→ **Request**: Render every line of the listing below as a Markdown table with the columns Row and Text: number each line in Row, put the line itself in Text, and skip any blank lines.
=== Provided records ===
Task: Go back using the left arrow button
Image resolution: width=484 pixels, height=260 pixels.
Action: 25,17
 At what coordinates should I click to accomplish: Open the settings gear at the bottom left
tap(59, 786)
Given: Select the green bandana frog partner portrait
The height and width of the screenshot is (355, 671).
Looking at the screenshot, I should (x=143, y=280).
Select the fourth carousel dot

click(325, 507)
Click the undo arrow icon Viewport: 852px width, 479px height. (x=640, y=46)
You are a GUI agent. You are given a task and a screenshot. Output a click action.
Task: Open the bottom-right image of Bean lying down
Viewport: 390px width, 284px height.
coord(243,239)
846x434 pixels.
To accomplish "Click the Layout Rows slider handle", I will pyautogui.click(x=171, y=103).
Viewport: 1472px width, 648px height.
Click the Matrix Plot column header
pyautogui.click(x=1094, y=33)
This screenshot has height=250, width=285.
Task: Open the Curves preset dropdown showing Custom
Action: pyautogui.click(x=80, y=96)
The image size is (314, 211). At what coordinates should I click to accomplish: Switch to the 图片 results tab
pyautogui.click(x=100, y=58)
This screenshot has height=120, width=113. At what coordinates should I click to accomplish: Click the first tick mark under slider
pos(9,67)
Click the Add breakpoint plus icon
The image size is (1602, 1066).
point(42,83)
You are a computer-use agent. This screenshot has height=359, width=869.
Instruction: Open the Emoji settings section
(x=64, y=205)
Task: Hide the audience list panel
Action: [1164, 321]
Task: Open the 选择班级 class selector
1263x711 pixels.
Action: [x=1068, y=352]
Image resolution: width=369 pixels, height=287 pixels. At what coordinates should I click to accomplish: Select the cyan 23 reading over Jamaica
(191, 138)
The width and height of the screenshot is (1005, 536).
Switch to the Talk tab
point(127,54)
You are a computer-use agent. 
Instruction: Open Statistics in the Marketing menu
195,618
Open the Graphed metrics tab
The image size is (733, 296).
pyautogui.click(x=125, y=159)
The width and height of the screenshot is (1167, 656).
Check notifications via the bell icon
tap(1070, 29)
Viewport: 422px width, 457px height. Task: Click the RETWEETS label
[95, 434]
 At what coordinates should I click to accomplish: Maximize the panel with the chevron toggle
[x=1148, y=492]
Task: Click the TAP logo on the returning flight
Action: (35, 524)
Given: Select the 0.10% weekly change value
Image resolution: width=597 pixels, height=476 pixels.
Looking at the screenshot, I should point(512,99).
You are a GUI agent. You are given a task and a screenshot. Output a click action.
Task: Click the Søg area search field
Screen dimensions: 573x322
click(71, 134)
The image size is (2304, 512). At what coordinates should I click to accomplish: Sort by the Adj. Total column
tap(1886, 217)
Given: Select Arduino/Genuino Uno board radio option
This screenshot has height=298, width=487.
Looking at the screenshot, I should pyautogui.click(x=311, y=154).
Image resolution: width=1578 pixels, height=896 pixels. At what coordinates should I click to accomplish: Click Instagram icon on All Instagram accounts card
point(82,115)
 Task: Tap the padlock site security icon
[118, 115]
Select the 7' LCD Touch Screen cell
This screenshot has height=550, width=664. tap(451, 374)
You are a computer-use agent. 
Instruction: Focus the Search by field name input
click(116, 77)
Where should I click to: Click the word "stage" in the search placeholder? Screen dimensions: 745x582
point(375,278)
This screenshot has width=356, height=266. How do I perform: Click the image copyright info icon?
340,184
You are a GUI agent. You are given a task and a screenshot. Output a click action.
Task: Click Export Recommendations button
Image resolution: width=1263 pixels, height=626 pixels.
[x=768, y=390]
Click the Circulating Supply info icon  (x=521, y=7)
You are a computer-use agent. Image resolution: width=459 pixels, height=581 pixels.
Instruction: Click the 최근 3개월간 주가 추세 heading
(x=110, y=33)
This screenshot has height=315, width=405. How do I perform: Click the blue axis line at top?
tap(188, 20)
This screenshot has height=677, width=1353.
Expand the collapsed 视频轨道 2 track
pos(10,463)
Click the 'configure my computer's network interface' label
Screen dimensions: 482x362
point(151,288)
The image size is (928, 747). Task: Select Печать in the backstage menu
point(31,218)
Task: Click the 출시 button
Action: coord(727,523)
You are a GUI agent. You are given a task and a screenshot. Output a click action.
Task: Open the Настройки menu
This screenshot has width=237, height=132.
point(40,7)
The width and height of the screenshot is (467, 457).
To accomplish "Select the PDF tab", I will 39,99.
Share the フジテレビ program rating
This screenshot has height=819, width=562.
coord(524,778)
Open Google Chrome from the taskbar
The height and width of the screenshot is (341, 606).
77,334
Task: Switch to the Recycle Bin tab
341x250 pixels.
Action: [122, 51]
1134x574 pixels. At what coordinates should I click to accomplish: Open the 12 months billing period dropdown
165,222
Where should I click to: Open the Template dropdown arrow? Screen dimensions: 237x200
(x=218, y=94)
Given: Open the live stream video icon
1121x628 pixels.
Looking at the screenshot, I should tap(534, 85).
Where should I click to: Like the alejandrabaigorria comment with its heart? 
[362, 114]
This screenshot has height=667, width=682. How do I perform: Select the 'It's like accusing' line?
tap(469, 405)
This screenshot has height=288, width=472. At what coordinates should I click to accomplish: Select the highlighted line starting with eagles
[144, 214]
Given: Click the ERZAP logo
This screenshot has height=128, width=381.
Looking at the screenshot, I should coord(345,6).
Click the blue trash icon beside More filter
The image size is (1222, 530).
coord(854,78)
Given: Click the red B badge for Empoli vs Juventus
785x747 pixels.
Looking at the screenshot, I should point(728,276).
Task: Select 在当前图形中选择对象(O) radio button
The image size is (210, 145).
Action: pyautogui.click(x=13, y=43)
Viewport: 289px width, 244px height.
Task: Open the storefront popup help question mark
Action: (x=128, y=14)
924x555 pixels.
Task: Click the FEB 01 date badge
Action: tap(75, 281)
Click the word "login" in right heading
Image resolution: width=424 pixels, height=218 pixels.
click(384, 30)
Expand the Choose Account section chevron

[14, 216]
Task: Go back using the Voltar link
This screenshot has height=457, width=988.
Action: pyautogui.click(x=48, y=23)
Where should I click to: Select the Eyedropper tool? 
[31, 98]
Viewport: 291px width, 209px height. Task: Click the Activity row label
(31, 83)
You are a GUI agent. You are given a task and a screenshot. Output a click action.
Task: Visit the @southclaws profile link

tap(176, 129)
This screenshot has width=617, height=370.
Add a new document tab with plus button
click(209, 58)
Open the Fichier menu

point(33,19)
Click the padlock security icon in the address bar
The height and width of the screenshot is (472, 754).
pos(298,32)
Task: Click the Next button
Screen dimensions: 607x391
===
→ **Complete answer**:
| Row | Text |
|---|---|
| 1 | Task: Go back using the left arrow button |
| 2 | Image resolution: width=484 pixels, height=260 pixels. |
| 3 | Action: 25,17 |
| 4 |  At what coordinates should I click to accomplish: Open the settings gear at the bottom left |
| 5 | tap(59, 786) |
| 6 | Given: Select the green bandana frog partner portrait |
| 7 | The height and width of the screenshot is (355, 671). |
| 8 | Looking at the screenshot, I should (x=143, y=280). |
| 9 | Select the fourth carousel dot |
| 10 | click(325, 507) |
| 11 | Click the undo arrow icon Viewport: 852px width, 479px height. (x=640, y=46) |
| 12 | You are a GUI agent. You are given a task and a screenshot. Output a click action. |
| 13 | Task: Open the bottom-right image of Bean lying down |
| 14 | Viewport: 390px width, 284px height. |
| 15 | coord(243,239) |
| 16 | 846x434 pixels. |
| 17 | To accomplish "Click the Layout Rows slider handle", I will pyautogui.click(x=171, y=103). |
| 18 | Viewport: 1472px width, 648px height. |
| 19 | Click the Matrix Plot column header |
| 20 | pyautogui.click(x=1094, y=33) |
| 21 | This screenshot has height=250, width=285. |
| 22 | Task: Open the Curves preset dropdown showing Custom |
| 23 | Action: pyautogui.click(x=80, y=96) |
| 24 | The image size is (314, 211). At what coordinates should I click to accomplish: Switch to the 图片 results tab |
| 25 | pyautogui.click(x=100, y=58) |
| 26 | This screenshot has height=120, width=113. At what coordinates should I click to accomplish: Click the first tick mark under slider |
| 27 | pos(9,67) |
| 28 | Click the Add breakpoint plus icon |
| 29 | The image size is (1602, 1066). |
| 30 | point(42,83) |
| 31 | You are a computer-use agent. This screenshot has height=359, width=869. |
| 32 | Instruction: Open the Emoji settings section |
| 33 | (x=64, y=205) |
| 34 | Task: Hide the audience list panel |
| 35 | Action: [1164, 321] |
| 36 | Task: Open the 选择班级 class selector |
| 37 | 1263x711 pixels. |
| 38 | Action: [x=1068, y=352] |
| 39 | Image resolution: width=369 pixels, height=287 pixels. At what coordinates should I click to accomplish: Select the cyan 23 reading over Jamaica |
| 40 | (191, 138) |
| 41 | The width and height of the screenshot is (1005, 536). |
| 42 | Switch to the Talk tab |
| 43 | point(127,54) |
| 44 | You are a computer-use agent.  |
| 45 | Instruction: Open Statistics in the Marketing menu |
| 46 | 195,618 |
| 47 | Open the Graphed metrics tab |
| 48 | The image size is (733, 296). |
| 49 | pyautogui.click(x=125, y=159) |
| 50 | The width and height of the screenshot is (1167, 656). |
| 51 | Check notifications via the bell icon |
| 52 | tap(1070, 29) |
| 53 | Viewport: 422px width, 457px height. Task: Click the RETWEETS label |
| 54 | [95, 434] |
| 55 |  At what coordinates should I click to accomplish: Maximize the panel with the chevron toggle |
| 56 | [x=1148, y=492] |
| 57 | Task: Click the TAP logo on the returning flight |
| 58 | Action: (35, 524) |
| 59 | Given: Select the 0.10% weekly change value |
| 60 | Image resolution: width=597 pixels, height=476 pixels. |
| 61 | Looking at the screenshot, I should point(512,99). |
| 62 | You are a GUI agent. You are given a task and a screenshot. Output a click action. |
| 63 | Task: Click the Søg area search field |
| 64 | Screen dimensions: 573x322 |
| 65 | click(71, 134) |
| 66 | The image size is (2304, 512). At what coordinates should I click to accomplish: Sort by the Adj. Total column |
| 67 | tap(1886, 217) |
| 68 | Given: Select Arduino/Genuino Uno board radio option |
| 69 | This screenshot has height=298, width=487. |
| 70 | Looking at the screenshot, I should pyautogui.click(x=311, y=154). |
| 71 | Image resolution: width=1578 pixels, height=896 pixels. At what coordinates should I click to accomplish: Click Instagram icon on All Instagram accounts card |
| 72 | point(82,115) |
| 73 |  Task: Tap the padlock site security icon |
| 74 | [118, 115] |
| 75 | Select the 7' LCD Touch Screen cell |
| 76 | This screenshot has height=550, width=664. tap(451, 374) |
| 77 | You are a computer-use agent.  |
| 78 | Instruction: Focus the Search by field name input |
| 79 | click(116, 77) |
| 80 | Where should I click to: Click the word "stage" in the search placeholder? Screen dimensions: 745x582 |
| 81 | point(375,278) |
| 82 | This screenshot has width=356, height=266. How do I perform: Click the image copyright info icon? |
| 83 | 340,184 |
| 84 | You are a GUI agent. You are given a task and a screenshot. Output a click action. |
| 85 | Task: Click Export Recommendations button |
| 86 | Image resolution: width=1263 pixels, height=626 pixels. |
| 87 | [x=768, y=390] |
| 88 | Click the Circulating Supply info icon  (x=521, y=7) |
| 89 | You are a computer-use agent. Image resolution: width=459 pixels, height=581 pixels. |
| 90 | Instruction: Click the 최근 3개월간 주가 추세 heading |
| 91 | (x=110, y=33) |
| 92 | This screenshot has height=315, width=405. How do I perform: Click the blue axis line at top? |
| 93 | tap(188, 20) |
| 94 | This screenshot has height=677, width=1353. |
| 95 | Expand the collapsed 视频轨道 2 track |
| 96 | pos(10,463) |
| 97 | Click the 'configure my computer's network interface' label |
| 98 | Screen dimensions: 482x362 |
| 99 | point(151,288) |
| 100 | The image size is (928, 747). Task: Select Печать in the backstage menu |
| 101 | point(31,218) |
| 102 | Task: Click the 출시 button |
| 103 | Action: coord(727,523) |
| 104 | You are a GUI agent. You are given a task and a screenshot. Output a click action. |
| 105 | Task: Open the Настройки menu |
| 106 | This screenshot has width=237, height=132. |
| 107 | point(40,7) |
| 108 | The width and height of the screenshot is (467, 457). |
| 109 | To accomplish "Select the PDF tab", I will 39,99. |
| 110 | Share the フジテレビ program rating |
| 111 | This screenshot has height=819, width=562. |
| 112 | coord(524,778) |
| 113 | Open Google Chrome from the taskbar |
| 114 | The height and width of the screenshot is (341, 606). |
| 115 | 77,334 |
| 116 | Task: Switch to the Recycle Bin tab |
| 117 | 341x250 pixels. |
| 118 | Action: [122, 51] |
| 119 | 1134x574 pixels. At what coordinates should I click to accomplish: Open the 12 months billing period dropdown |
| 120 | 165,222 |
| 121 | Where should I click to: Open the Template dropdown arrow? Screen dimensions: 237x200 |
| 122 | (x=218, y=94) |
| 123 | Given: Open the live stream video icon |
| 124 | 1121x628 pixels. |
| 125 | Looking at the screenshot, I should tap(534, 85). |
| 126 | Where should I click to: Like the alejandrabaigorria comment with its heart?  |
| 127 | [362, 114] |
| 128 | This screenshot has height=667, width=682. How do I perform: Select the 'It's like accusing' line? |
| 129 | tap(469, 405) |
| 130 | This screenshot has height=288, width=472. At what coordinates should I click to accomplish: Select the highlighted line starting with eagles |
| 131 | [144, 214] |
| 132 | Given: Click the ERZAP logo |
| 133 | This screenshot has height=128, width=381. |
| 134 | Looking at the screenshot, I should coord(345,6). |
| 135 | Click the blue trash icon beside More filter |
| 136 | The image size is (1222, 530). |
| 137 | coord(854,78) |
| 138 | Given: Click the red B badge for Empoli vs Juventus |
| 139 | 785x747 pixels. |
| 140 | Looking at the screenshot, I should point(728,276). |
| 141 | Task: Select 在当前图形中选择对象(O) radio button |
| 142 | The image size is (210, 145). |
| 143 | Action: pyautogui.click(x=13, y=43) |
| 144 | Viewport: 289px width, 244px height. |
| 145 | Task: Open the storefront popup help question mark |
| 146 | Action: (x=128, y=14) |
| 147 | 924x555 pixels. |
| 148 | Task: Click the FEB 01 date badge |
| 149 | Action: tap(75, 281) |
| 150 | Click the word "login" in right heading |
| 151 | Image resolution: width=424 pixels, height=218 pixels. |
| 152 | click(384, 30) |
| 153 | Expand the Choose Account section chevron |
| 154 | [14, 216] |
| 155 | Task: Go back using the Voltar link |
| 156 | This screenshot has height=457, width=988. |
| 157 | Action: pyautogui.click(x=48, y=23) |
| 158 | Where should I click to: Select the Eyedropper tool?  |
| 159 | [31, 98] |
| 160 | Viewport: 291px width, 209px height. Task: Click the Activity row label |
| 161 | (31, 83) |
| 162 | You are a GUI agent. You are given a task and a screenshot. Output a click action. |
| 163 | Task: Visit the @southclaws profile link |
| 164 | tap(176, 129) |
| 165 | This screenshot has width=617, height=370. |
| 166 | Add a new document tab with plus button |
| 167 | click(209, 58) |
| 168 | Open the Fichier menu |
| 169 | point(33,19) |
| 170 | Click the padlock security icon in the address bar |
| 171 | The height and width of the screenshot is (472, 754). |
| 172 | pos(298,32) |
| 173 | Task: Click the Next button |
| 174 | Screen dimensions: 607x391 |